- **Information provided**:
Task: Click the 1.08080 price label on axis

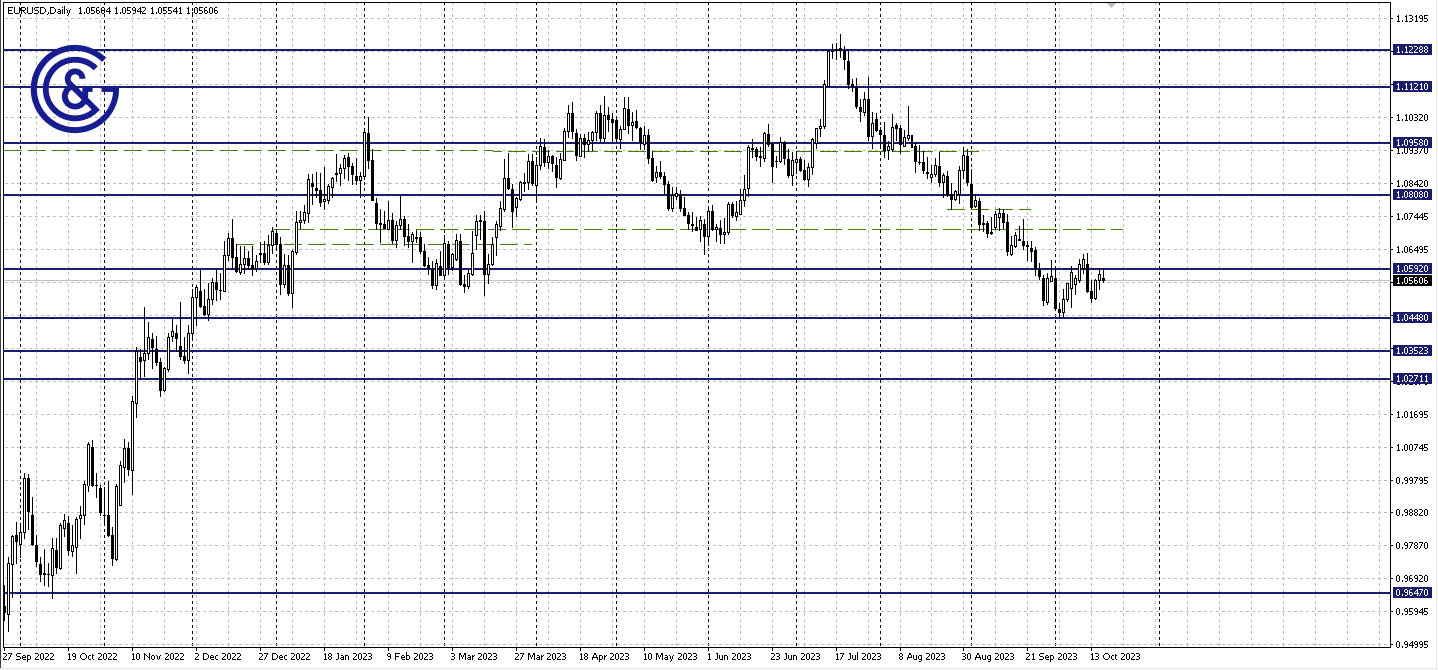Action: coord(1412,196)
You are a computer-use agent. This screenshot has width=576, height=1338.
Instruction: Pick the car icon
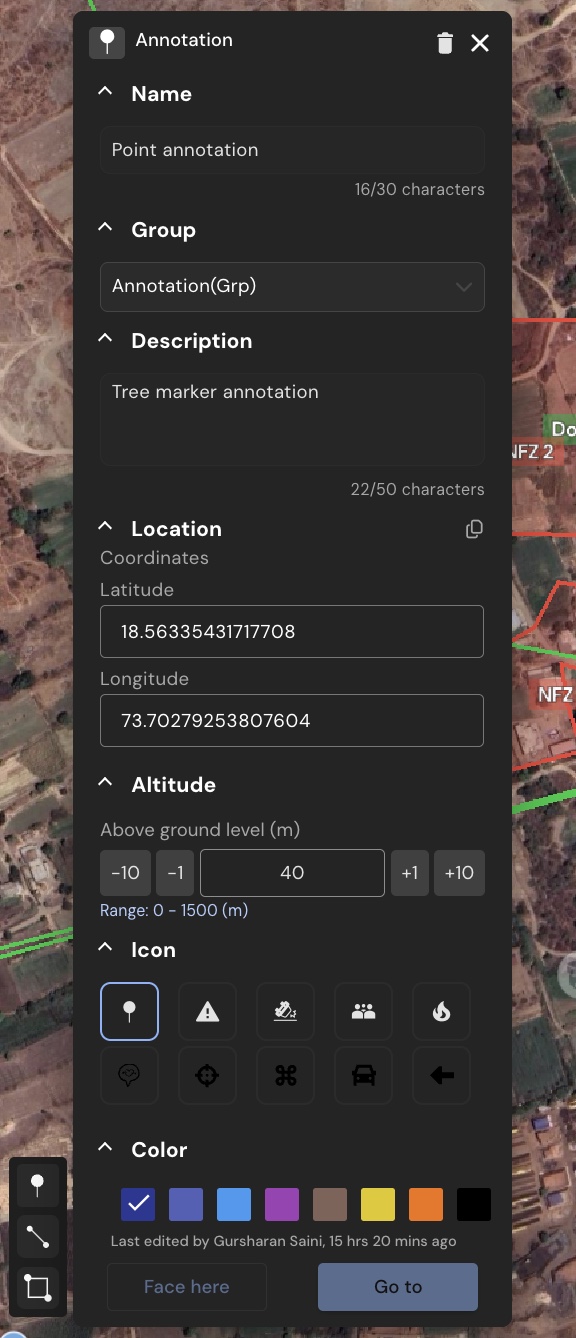click(x=363, y=1076)
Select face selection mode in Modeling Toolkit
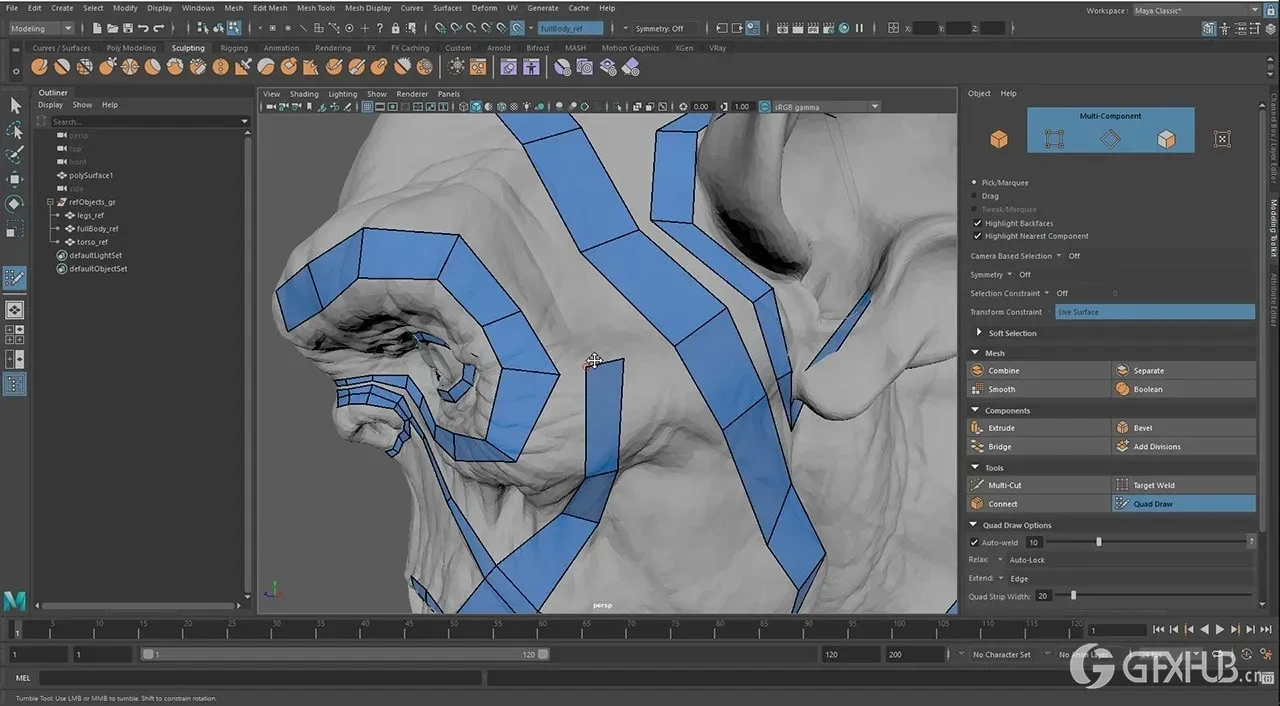 [1166, 140]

- **Task description**:
Could you please repeat the entries above exactly, with every picture left out?

- **Finished exercise**:
Task: Click the 1.08080 price label on axis

Action: coord(1412,196)
You are a computer-use agent. This screenshot has width=576, height=1338.
Instruction: Pick the car icon
click(x=363, y=1076)
Select face selection mode in Modeling Toolkit
 [1166, 140]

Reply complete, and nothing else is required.